H3: Changes in offline opinion polarization temporally lead to a change in cyberbalkanization.

Nonetheless, no empirical study has so far examined the above three hypotheses with empirical social media data nor investigated the changes in degree of cyberbalkanization, i.e. the extent of strong or weak ties, with respect to the process of opinion polarization, in a longitudinal research setting. This research approach is missing not only because it is difficult to measure cyberbalkanization, which poses a methodological challenge to extract online social network interactions between users in a specific polity, but also because there is no available method to quantify and operationalize the level of cyberbalkanization inside a single communication network that can be effectively tracked across time. Previous approaches to measuring selective exposure (e.g., Clay, Barber, & Shook, 2013) might be adopted to track cyberbalkanization but the main methodological challenge is the feasibility of classifying “pre-existing” stance of the user, which is essential for determining whether communications are among like-minded others or not. The approach using human classification is often labor-intensive. Following another study of selective exposure on Twitter (Himelboim, Smith, & Shneiderman, 2013), we developed a social network analysis methodology to assign a possible stance of users automatically based on the content source they shared.


Research setting: 2014 Hong Kong Occupy Movement

In March 2012, Hong Kong's city leader, the Chief Executive Chun-Ying Leung, was elected with 689 votes out of 1,200 Selection Committee members, the majority of whom “could be easily manipulated” by the Chinese government (Chan, 2014 p. 574). Although the Hong Kong Basic Law, the constitutional document of Hong Kong, states that the Chief Executive will be ultimately selected “by universal suffrage upon nomination by a broadly representative nominating committee in accordance with democratic procedures” (The People's Republic of China, 1991), this legally binding article has yet to be implemented. In 2012, the Beijing Government announced that the Hong Kong Chief Executive may be selected by universal suffrage in 2017. But in 2014, when the Hong Kong citizens were being consulted to reform the electoral system, the Standing Committee of the National People's Congress (NPCSC) on 31 August established a set of nomination procedures that would eliminate candidates whom the Beijing government disliked. The 2014 Hong Kong Occupy Movement was a collective action of a large group of citizens who were mobilized to protest against the decision of the NPCSC and the Hong Kong Government. The community was dichotomized into two camps that were symbolized by colored ribbons: Yellow ribbons supported the Occupy Movement and blue ribbons supported the police and the authorities in their crackdown on the social movement6.

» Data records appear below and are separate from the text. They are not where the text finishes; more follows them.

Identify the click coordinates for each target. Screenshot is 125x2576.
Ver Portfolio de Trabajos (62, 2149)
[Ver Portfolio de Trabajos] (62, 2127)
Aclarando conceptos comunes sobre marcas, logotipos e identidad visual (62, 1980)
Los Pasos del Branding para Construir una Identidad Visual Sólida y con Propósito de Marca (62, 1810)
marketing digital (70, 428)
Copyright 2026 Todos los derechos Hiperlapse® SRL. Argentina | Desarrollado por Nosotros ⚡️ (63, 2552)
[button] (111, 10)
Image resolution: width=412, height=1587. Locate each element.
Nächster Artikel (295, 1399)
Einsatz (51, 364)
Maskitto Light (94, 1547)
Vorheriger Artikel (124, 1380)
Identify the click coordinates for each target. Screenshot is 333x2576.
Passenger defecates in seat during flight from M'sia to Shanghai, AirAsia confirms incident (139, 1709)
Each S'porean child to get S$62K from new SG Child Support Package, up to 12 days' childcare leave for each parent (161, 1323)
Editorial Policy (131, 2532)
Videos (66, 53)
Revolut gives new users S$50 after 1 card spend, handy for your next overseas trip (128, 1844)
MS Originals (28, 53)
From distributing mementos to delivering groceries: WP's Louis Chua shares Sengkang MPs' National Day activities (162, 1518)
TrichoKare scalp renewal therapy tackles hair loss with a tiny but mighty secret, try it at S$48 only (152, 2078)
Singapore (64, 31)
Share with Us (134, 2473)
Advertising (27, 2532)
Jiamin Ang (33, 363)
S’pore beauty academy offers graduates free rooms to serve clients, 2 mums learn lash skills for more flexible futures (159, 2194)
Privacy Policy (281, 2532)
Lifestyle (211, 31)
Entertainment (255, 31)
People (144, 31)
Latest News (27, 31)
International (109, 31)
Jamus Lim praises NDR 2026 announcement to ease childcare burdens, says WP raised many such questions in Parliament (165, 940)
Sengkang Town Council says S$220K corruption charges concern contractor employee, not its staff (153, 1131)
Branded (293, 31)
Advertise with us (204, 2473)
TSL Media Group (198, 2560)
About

Hong Kong is among the places with the highest Facebook penetration rate in the world, with over 60.1% of the population were using Facebook at least once a month7. During the Occupy movement, Hong Kong's social media, especially Facebook, played a key role in mobilizing citizens to join the protest and in disseminating updates, especially among the youth (Wong & Chan, 2015). In another survey8, 19.4% of respondents said their main source of information about the Occupy Movement in Hong Kong came from Facebook. A survey study during the Hong Kong Occupy Movement reveals that political communication employing social media was associated with extreme attitudes toward the political situation in Hong Kong (Lee, 2016).

Data collection and Social Network Analysis

The unit of analysis in the current study is a Facebook page9. We selected five Facebook pages—namely scholarism, supporthktv, passiontimes, salutetohkpolice, and supportnationaleducation—to begin snowball sampling based on their indications of explicit support or opposition to the movement. Using these elements as the initial set of pages, we collected additional Facebook pages by tracing the links shared on the included Facebook pages. The sample inclusion criteria were that the pages originated from Hong Kong or that most of the posted messages were about Hong Kong. The first author (CHC) manually confirmed the inclusion of pages.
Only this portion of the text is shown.